Some of these strategies included treating the mothers with vaginal progesterone, avoiding the lower part of the uterus when inserting the fetoscope and aggressive treatment of preterm contractions.
A striking difference in the Johns Hopkins study, Baschat notes, is that delivery of the babies was at an average of 37 weeks of gestation, with no deliveries prior to 32 weeks; 7% of deliveries before 34 weeks and 43% prior to 37 weeks of gestation. This allowed all the infants to be candidates for extracorporeal membrane oxygenation (ECMO) — an advanced life-support technique — which may have been an important contributor to the survival of the infants.
Overall, babies were born about 30 days after balloon removal. All cases experienced a sustained increase in lung size, from 23.2% before blockage to 46.6% prior to birth. All 14 women delivered at The Johns Hopkins Hospital at a median gestational age of 39 weeks (range 33-39). Eight (57%) delivered at term (≥37 weeks of gestation), after scheduled, induced labor. The majority of mothers (71%) delivered their baby vaginally.

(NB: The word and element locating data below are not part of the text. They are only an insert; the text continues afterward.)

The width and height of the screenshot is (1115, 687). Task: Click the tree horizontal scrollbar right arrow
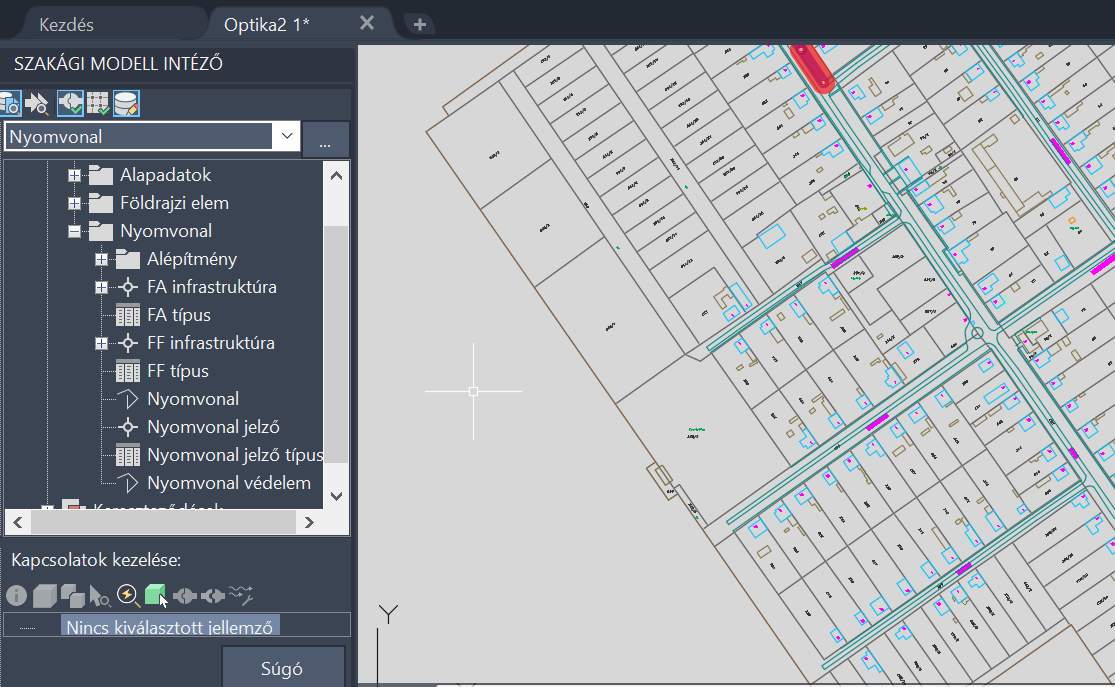coord(309,523)
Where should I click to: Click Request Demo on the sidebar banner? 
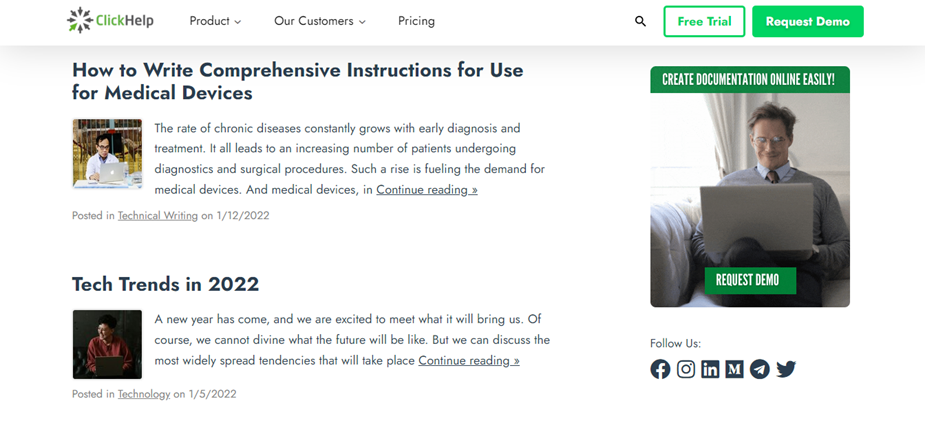tap(748, 280)
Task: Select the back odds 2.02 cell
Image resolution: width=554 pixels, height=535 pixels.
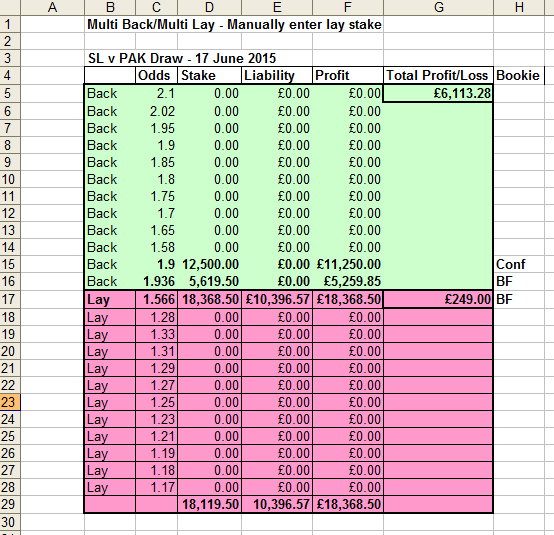Action: (x=157, y=111)
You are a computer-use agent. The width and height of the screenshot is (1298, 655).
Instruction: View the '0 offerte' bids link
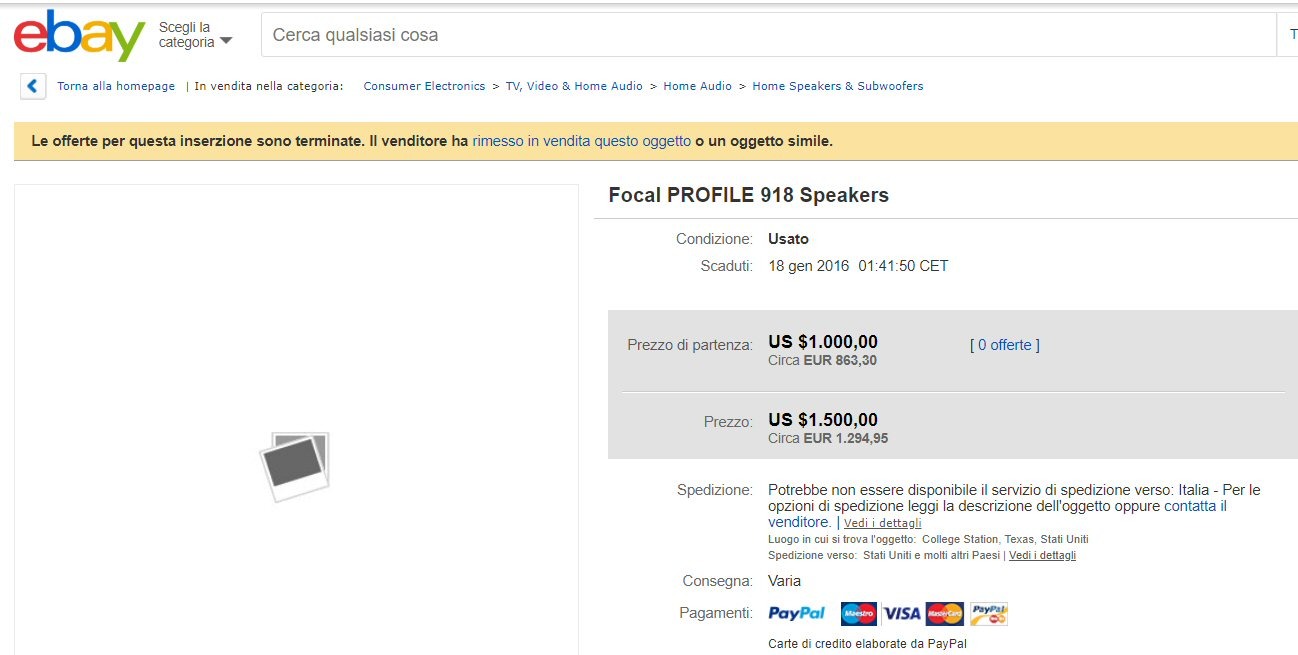pyautogui.click(x=1004, y=345)
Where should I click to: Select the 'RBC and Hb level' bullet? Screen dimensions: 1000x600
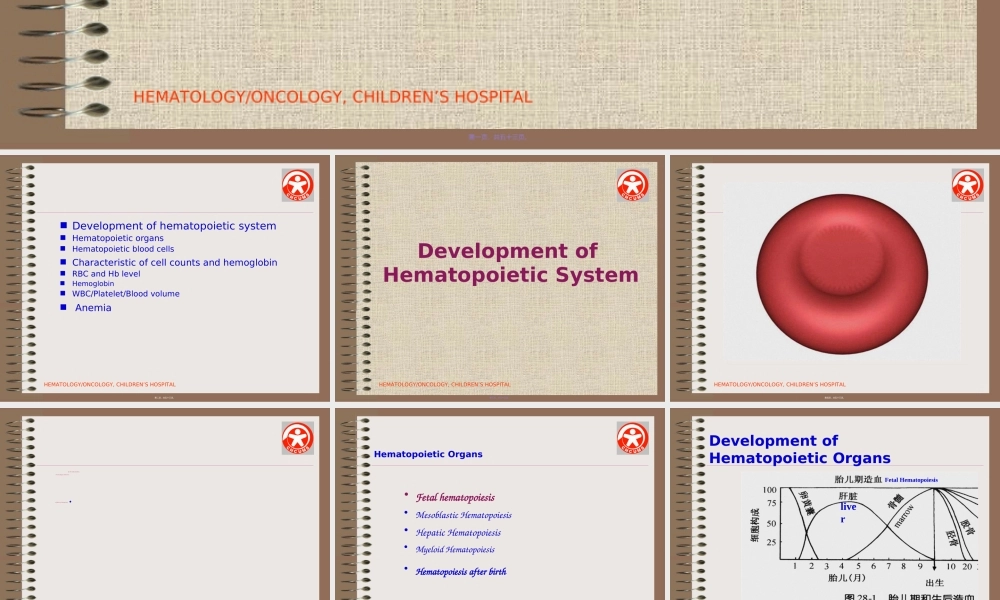pos(106,273)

“We’ve been able to achieve a really good safety protocol — not only did the procedure result in lung expansion, but balloon removals were all scheduled; they were not emergency procedures,” says Baschat.
Infant survival on day 28 was 93%, and the overall survival to 6 months or hospital discharge was 86%.
All of the babies had absence of the diaphragm on the side of the hernia and required surgical repair of the CDH using a patch, which was performed within the first week of life. The primary complication after surgery in three of the 14 babies (36%) was recurrence of diaphragmatic herniation, due to areas of the patch detaching from the chest wall as the infants grew in size.
“The study had the highest survival rate ever reported for these types of patients, with the lowest complication rate of FETO in terms of procedure risks, obstetric risks and fetal risks,” says Baschat.
Baschat, A., et al. (2020) Single-Center Outcome of Fetoscopic Tracheal Balloon Occlusion for Severe Congenital Diaphragmatic Hernia. Obstetrics & Gynecology. doi.org/10.1097/AOG.0000000000003692.